Task goal: Read through the material below and copy each line in which the word "computer" occurs.
::::
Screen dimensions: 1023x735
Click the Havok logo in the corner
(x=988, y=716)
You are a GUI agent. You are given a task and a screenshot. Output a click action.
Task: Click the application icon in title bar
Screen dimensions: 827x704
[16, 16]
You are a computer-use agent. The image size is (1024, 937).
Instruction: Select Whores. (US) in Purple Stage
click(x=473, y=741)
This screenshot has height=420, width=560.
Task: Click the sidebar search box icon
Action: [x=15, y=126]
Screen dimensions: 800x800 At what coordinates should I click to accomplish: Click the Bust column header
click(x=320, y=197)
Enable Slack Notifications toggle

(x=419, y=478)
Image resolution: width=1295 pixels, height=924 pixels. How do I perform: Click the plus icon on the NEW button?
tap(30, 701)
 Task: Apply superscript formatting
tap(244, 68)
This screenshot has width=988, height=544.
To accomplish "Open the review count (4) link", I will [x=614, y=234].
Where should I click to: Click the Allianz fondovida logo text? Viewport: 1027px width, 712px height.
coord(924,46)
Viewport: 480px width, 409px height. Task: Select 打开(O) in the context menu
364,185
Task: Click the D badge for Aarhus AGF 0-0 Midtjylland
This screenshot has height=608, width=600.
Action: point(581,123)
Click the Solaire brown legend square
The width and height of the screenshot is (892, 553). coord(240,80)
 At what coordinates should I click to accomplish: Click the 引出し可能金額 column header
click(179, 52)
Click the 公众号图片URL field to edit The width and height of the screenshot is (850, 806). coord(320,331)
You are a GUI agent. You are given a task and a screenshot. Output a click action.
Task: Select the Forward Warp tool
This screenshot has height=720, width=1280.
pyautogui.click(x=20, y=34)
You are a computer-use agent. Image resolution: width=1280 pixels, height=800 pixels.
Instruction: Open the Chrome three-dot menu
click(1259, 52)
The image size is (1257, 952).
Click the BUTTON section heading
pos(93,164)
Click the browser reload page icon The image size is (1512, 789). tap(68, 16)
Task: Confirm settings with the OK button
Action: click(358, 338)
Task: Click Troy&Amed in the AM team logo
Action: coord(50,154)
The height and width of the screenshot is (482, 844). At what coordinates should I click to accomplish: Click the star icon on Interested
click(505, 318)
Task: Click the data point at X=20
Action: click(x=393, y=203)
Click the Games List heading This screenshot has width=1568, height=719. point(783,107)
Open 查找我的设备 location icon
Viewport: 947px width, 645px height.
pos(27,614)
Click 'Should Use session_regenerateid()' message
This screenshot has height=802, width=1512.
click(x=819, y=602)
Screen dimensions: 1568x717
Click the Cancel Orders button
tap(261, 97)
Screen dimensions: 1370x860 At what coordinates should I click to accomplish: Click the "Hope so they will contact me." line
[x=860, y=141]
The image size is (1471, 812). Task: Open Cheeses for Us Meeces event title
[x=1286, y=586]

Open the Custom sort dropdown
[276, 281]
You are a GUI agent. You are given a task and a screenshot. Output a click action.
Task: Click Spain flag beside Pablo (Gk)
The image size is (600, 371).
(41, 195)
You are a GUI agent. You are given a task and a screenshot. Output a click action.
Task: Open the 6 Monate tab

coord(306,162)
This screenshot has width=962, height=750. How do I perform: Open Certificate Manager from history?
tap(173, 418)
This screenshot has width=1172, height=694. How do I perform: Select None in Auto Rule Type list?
::::
Expected answer:
You are a computer-use agent. The image size is (1024, 937).
You are a computer-use agent. Image resolution: width=1280 pixels, height=800 pixels.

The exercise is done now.